In the upcoming SportBusiness report ‘Understanding the Sports Data Challenge,’ author Richard Gillis writes that much of the business of sports media and sponsorship is a zero-sum game in which if one party wins, the other loses. Game over, winner takes all. Over time this dictates inequalities in revenue and ultimately impacts on competitive balance and the overall quality – and probably value – of the product.

That’s not a universal truth of course. Leagues in the United States and elsewhere have recognised the value of central sales of key media and sponsorship rights and more or less equal distribution of this revenue to provide core revenues and – maverick owners not withstanding – provide a base level of stability. But, in general, it remains a dog-eat-dog business.

In his report Gillis – an award-winning author who, as a former managing partner at Cake, the Havas Sport and Entertainment agency, knows the industry from the inside – muses on whether it is time for the sports business across the board to  consider new ways of operating.

And counter-intuitive though it may appear in a sector where the product itself is built on intensity of competition and desire to be #1, he suggests that one of the ways to grow the value of the sports sector overall would be a move toward greater collaboration.

Specifically, his focus is in the area of data and the potential benefits of aggregation rather than ownership of data about sports fans. The power of Google, Facebook, Amazon et al lies in the vast reservoir of data they hold about their users. It’s what makes them the giants they are today, organisations whose commercial success and political influence go way beyond anything we have seen or experienced before.

Taken as a whole, sport has a vast number of ‘users’ worldwide but the data held about them is inevitably patchy and held in silos, and closely guarded by thousands of individual businesses. The question Gillis asks us to consider is how much more valuable the sports business would become if that data could be better standardised, integrated and aggregated. The suggestion is that it would be transformational, giving everybody a slice of a far bigger pie.

It’s a fascinating notion and one which would demand a significant cultural change among the owners of sports clubs and properties but the examples from the wider world of global commerce are there for all to see.

While widespread data sharing across sport is not something we’re going to see anytime soon, can the principle of collaboration rather than competition be applied in other areas to boost the value of sports businesses?

How about lower league football for example? Far from the bright lights and international television coverage afforded to the top tier is a whole world of often cash-strapped clubs whose sponsors inevitably tend to be local brands and businesses.

That’s fine when the team is playing at home in front of an audience which can relate to that sponsor. But when the team goes on the road, the space afforded to their local sponsor is, effectively, wasted. There is nothing for a logo or message to resonate with. Instead, why not pool sponsorship rights for visiting teams’ jerseys sop that they can be offered to a new category of sponsor – brands with a nationwide presence. The leagues won’t sell this deal on their behalf, but a collective approach could make all the difference and add significantly to the overall value of the club s’ sponsorship inventory.

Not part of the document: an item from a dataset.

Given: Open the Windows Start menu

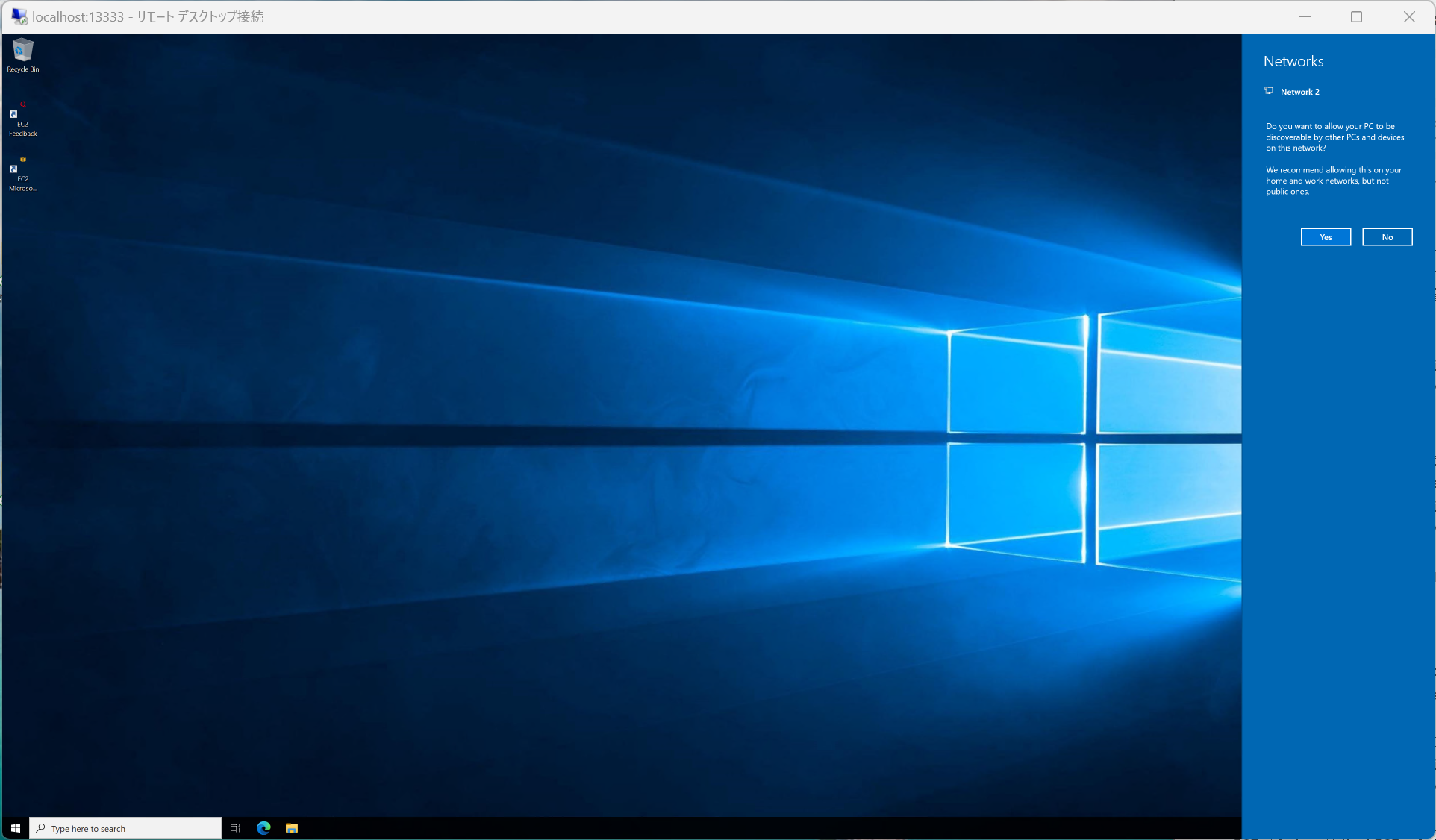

Elsewhere perhaps clubs from different sports with similar fan demographics could integrate to create propositions where the overall value is significantly greater than the sum of its parts.

As Gillis and those who he interviewed for the report point out, while there are isolated examples of this type of co-operation and integration to be found around the world, it is certainly not commonplace. But as sport has to work ever harder to retain its share of consumer spend, maybe now is the time to embrace integration and co-operation in new ways.